◆ EXERCISE INSTRUCTIONS:
• A. Output the passage of the Kristin Winchell profile between "B.S. Biology and" and "2010; GPA 3.93)", inclusive, with no changes.
• B. Answer these questions about the Kristin Winchell profile, giving each answer on its own line with the matching mark:
(i) Which university awarded the B.S. in Biology and Mathematics?
(ii) When is the M.A. expected to be completed?
(iii) Persisting species in human-dominated landscapes are compared to what kind of species?
--- READING TEXT ---
Kristin Winchell
Boston, MA


B.S. Biology and Mathematics, Chemistry minor, University of San Francisco (May 2006, GPA 3.49)

M.A. Ecology, Evolution, and Environmental Biology (E3B), Columbia University (expected completion Fall 2010; GPA 3.93)

Research Interests

My research interests are in understanding how organisms adapt to increasing urbanization.  Specifically, I am interested in understanding what habitat characteristics are most important for species and population persistence as well as which organism characteristics are most sensitive to urban pressures.  From a conservation perspective, this may help ensure that future land development minimizes its detrimental effects upon urban or peri-urban animals.  I am also interested in understanding the adaptive process of organisms under urbanization pressures in terms of microevolution.  In what ways do organisms diverge from their non-urban counterparts when they are placed in an urban context?  What are the genetic effects and implications of this urban adaptation?  What role does phenotypic plasticity play in adapting to urban environments, and can understanding plasticity in key characters predict how animals will fare with increased urban pressures?  Do species that persist in human dominated landscapes have characteristics or behaviors in common with invasive species?
--- DATA BELOW ---
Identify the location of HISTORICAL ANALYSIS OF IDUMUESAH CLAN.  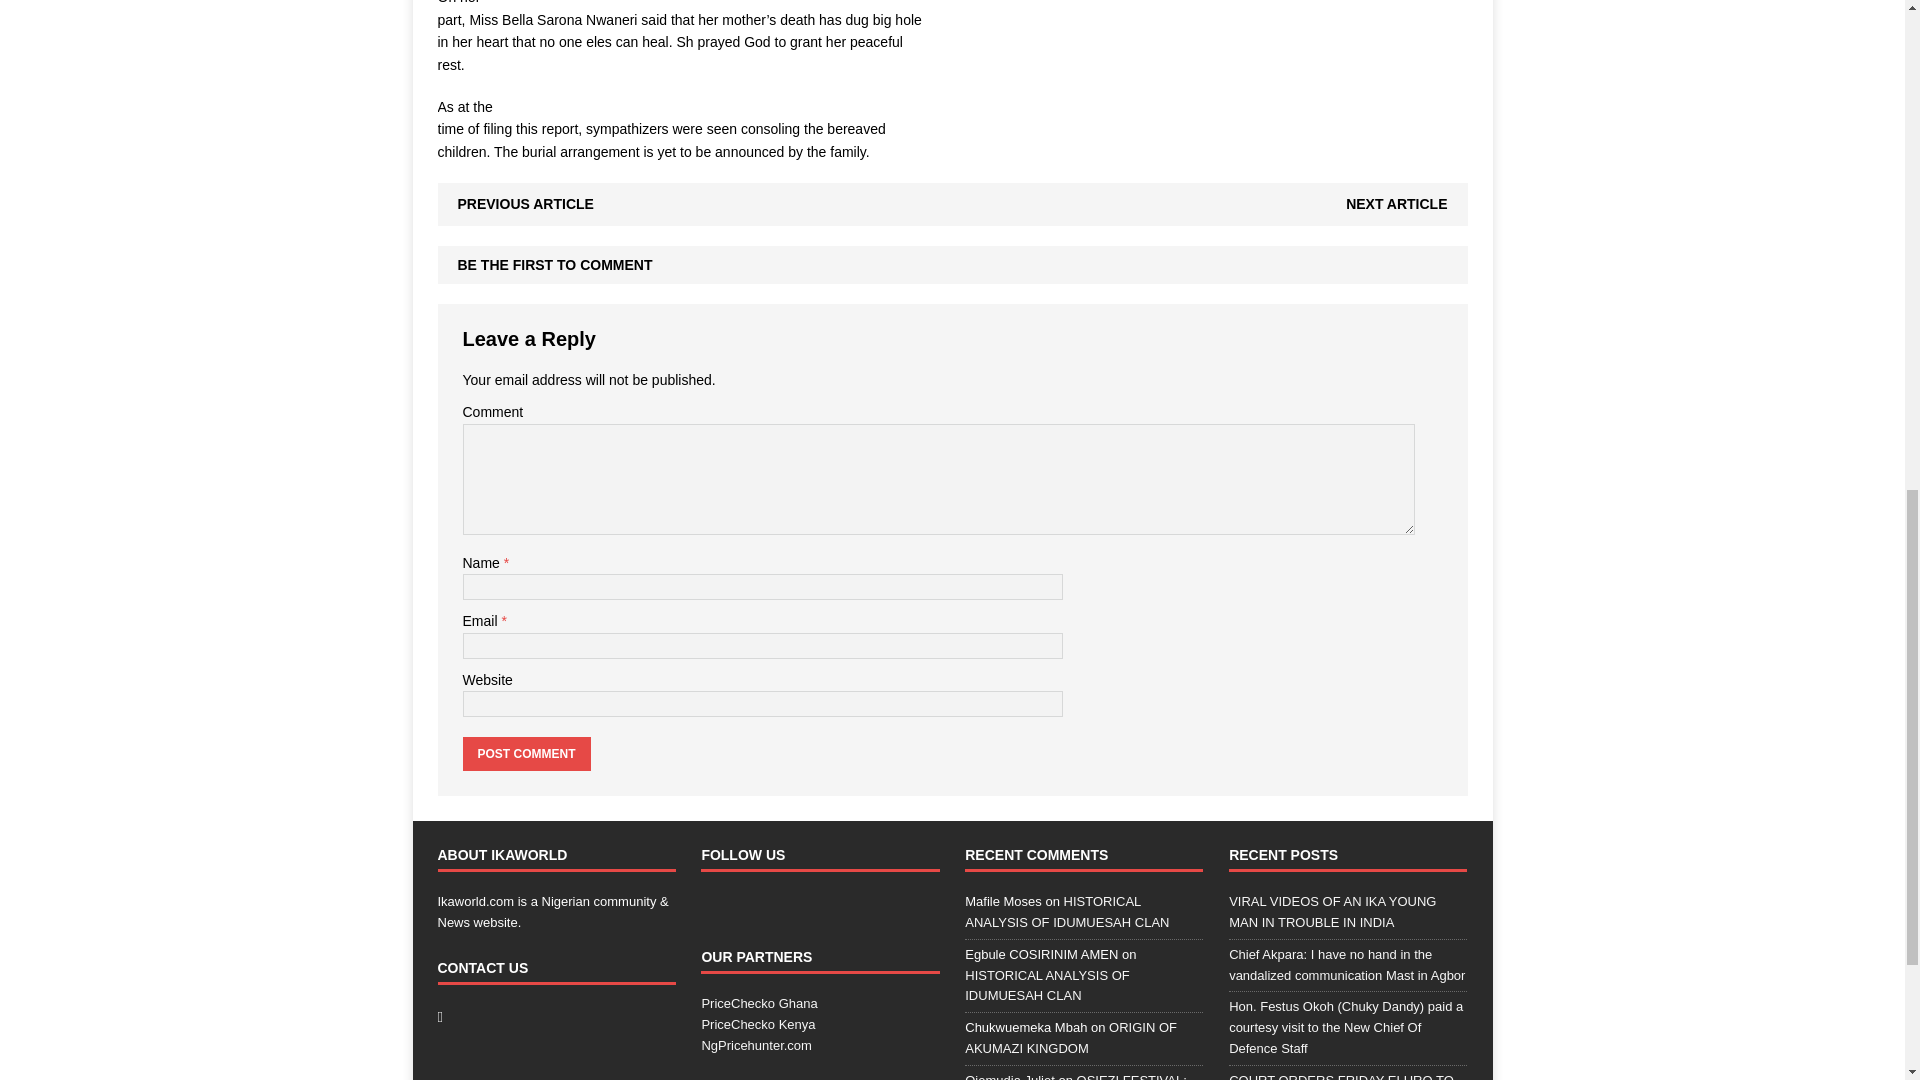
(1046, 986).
---
◆ RESULTS FOR EACH TASK:
• A.
B.S. Biology and Mathematics, Chemistry minor, University of San Francisco (May 2006, GPA 3.49)

M.A. Ecology, Evolution, and Environmental Biology (E3B), Columbia University (expected completion Fall 2010; GPA 3.93)

• B.
(i) University of San Francisco
(ii) Fall 2010
(iii) Invasive species